→ INSTRUCTIONS TO FOLLOW
Count how many lines in the entries below contain the string "will", treating uppercase and lowercase letters as different, and reply with only that number.

Items listed in a dataset:
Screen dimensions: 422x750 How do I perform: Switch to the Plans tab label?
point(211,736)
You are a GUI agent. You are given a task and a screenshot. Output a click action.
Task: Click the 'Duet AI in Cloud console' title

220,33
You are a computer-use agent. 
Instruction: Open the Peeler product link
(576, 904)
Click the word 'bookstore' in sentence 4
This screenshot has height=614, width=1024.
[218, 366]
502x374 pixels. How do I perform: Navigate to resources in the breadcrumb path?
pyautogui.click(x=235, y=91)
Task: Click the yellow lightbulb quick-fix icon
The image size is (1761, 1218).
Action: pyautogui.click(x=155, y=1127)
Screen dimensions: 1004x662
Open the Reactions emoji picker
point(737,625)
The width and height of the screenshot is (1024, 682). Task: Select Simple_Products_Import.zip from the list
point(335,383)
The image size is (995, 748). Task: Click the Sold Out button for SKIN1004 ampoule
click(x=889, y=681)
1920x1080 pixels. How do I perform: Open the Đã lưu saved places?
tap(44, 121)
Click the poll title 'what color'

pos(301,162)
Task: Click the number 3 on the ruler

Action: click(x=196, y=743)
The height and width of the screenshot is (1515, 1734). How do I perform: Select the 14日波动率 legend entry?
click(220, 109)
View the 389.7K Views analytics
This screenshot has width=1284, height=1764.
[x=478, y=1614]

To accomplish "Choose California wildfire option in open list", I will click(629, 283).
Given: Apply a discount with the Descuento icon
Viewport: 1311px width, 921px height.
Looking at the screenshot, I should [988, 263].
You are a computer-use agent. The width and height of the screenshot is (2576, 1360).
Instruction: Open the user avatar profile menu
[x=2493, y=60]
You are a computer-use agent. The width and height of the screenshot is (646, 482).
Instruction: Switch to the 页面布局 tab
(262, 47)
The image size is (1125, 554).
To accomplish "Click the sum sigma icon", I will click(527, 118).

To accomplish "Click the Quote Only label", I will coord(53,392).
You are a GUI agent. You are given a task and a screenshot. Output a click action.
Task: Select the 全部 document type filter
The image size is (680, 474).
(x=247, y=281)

→ RESULT
3